Top of Available data

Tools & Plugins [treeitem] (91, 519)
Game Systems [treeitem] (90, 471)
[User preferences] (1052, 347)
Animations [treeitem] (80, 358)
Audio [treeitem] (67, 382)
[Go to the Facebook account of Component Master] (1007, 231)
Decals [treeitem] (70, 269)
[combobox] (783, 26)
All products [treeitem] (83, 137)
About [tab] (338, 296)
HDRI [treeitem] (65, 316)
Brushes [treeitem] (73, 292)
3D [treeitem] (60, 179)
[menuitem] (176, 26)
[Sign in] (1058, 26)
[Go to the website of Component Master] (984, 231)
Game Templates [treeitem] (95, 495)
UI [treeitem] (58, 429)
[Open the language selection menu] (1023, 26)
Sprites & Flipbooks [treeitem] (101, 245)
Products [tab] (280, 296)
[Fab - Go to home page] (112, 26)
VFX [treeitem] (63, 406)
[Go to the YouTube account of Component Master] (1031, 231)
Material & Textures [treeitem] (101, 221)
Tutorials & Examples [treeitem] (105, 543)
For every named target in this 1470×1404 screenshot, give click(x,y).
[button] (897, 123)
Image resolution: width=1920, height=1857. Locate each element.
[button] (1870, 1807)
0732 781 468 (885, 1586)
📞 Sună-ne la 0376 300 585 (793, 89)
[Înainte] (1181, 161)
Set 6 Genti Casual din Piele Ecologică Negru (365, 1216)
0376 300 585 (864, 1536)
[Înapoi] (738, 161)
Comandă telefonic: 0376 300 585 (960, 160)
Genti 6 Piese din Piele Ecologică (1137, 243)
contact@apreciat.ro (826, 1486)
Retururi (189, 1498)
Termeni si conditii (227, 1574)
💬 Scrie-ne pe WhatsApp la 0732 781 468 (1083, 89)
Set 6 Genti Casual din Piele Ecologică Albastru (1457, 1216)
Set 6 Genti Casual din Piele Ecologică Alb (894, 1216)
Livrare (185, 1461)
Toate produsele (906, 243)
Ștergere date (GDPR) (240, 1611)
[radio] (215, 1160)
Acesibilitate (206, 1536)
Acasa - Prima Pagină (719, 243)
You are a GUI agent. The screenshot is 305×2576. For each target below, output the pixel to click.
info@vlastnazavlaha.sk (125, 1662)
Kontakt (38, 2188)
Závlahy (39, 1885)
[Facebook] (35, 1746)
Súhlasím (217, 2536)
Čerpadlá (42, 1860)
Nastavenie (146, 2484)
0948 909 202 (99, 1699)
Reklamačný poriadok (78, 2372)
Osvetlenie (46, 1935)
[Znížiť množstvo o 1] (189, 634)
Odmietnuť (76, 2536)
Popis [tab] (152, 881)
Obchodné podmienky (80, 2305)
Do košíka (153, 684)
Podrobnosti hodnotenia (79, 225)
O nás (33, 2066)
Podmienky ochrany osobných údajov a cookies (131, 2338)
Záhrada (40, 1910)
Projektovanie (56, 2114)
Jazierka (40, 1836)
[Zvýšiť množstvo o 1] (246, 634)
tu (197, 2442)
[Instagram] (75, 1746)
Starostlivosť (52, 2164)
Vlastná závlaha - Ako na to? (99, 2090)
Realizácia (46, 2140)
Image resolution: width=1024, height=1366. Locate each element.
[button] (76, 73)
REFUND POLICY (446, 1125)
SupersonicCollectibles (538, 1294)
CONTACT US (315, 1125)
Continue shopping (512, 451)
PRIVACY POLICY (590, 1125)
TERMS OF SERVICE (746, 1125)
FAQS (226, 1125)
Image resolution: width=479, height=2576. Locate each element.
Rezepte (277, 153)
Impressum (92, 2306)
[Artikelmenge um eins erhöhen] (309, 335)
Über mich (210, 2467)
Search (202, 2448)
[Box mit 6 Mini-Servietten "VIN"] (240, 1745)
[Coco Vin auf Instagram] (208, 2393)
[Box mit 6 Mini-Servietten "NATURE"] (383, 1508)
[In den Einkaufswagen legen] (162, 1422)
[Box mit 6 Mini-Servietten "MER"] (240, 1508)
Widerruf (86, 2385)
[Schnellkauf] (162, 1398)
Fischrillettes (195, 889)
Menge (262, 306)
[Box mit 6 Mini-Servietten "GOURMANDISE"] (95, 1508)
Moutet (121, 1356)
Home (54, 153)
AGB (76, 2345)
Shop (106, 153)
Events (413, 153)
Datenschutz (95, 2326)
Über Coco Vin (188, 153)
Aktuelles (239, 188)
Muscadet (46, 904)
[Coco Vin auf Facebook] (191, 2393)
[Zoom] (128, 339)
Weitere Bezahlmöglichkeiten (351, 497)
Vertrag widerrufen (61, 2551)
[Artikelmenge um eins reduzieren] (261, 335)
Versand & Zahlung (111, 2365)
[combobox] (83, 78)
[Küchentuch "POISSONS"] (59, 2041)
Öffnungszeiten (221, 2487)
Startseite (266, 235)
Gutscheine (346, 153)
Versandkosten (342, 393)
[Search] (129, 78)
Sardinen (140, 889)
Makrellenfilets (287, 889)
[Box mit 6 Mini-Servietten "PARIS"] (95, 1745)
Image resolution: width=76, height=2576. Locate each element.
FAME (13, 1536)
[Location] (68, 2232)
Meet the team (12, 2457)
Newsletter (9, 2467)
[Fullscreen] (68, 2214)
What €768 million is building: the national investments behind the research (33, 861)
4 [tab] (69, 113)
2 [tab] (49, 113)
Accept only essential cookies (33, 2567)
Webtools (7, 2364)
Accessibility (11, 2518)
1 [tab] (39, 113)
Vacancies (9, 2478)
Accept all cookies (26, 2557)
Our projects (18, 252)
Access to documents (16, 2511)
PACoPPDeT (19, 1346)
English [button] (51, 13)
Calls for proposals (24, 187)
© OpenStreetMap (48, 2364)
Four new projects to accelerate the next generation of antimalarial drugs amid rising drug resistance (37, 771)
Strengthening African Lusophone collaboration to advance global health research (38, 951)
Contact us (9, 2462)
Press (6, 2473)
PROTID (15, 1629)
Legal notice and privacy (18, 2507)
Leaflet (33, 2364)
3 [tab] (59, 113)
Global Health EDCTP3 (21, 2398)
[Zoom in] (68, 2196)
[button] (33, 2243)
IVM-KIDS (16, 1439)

Bottom of Available data

Work instructions:
Taking the lines above, repeat exactly those from the line that contains "Muscadet (46, 904)" through the line that contains "3 [tab] (59, 113)", and both of those lines as well. Include nothing else.

Response:
Muscadet (46, 904)
[Coco Vin auf Facebook] (191, 2393)
[Zoom] (128, 339)
Weitere Bezahlmöglichkeiten (351, 497)
Vertrag widerrufen (61, 2551)
[Artikelmenge um eins reduzieren] (261, 335)
Versand & Zahlung (111, 2365)
[combobox] (83, 78)
[Küchentuch "POISSONS"] (59, 2041)
Öffnungszeiten (221, 2487)
Startseite (266, 235)
Gutscheine (346, 153)
Versandkosten (342, 393)
[Search] (129, 78)
Sardinen (140, 889)
Makrellenfilets (287, 889)
[Box mit 6 Mini-Servietten "PARIS"] (95, 1745)
Image resolution: width=76, height=2576. Locate each element.
FAME (13, 1536)
[Location] (68, 2232)
Meet the team (12, 2457)
Newsletter (9, 2467)
[Fullscreen] (68, 2214)
What €768 million is building: the national investments behind the research (33, 861)
4 [tab] (69, 113)
2 [tab] (49, 113)
Accept only essential cookies (33, 2567)
Webtools (7, 2364)
Accessibility (11, 2518)
1 [tab] (39, 113)
Vacancies (9, 2478)
Accept all cookies (26, 2557)
Our projects (18, 252)
Access to documents (16, 2511)
PACoPPDeT (19, 1346)
English [button] (51, 13)
Calls for proposals (24, 187)
© OpenStreetMap (48, 2364)
Four new projects to accelerate the next generation of antimalarial drugs amid rising drug resistance (37, 771)
Strengthening African Lusophone collaboration to advance global health research (38, 951)
Contact us (9, 2462)
Press (6, 2473)
PROTID (15, 1629)
Legal notice and privacy (18, 2507)
Leaflet (33, 2364)
3 [tab] (59, 113)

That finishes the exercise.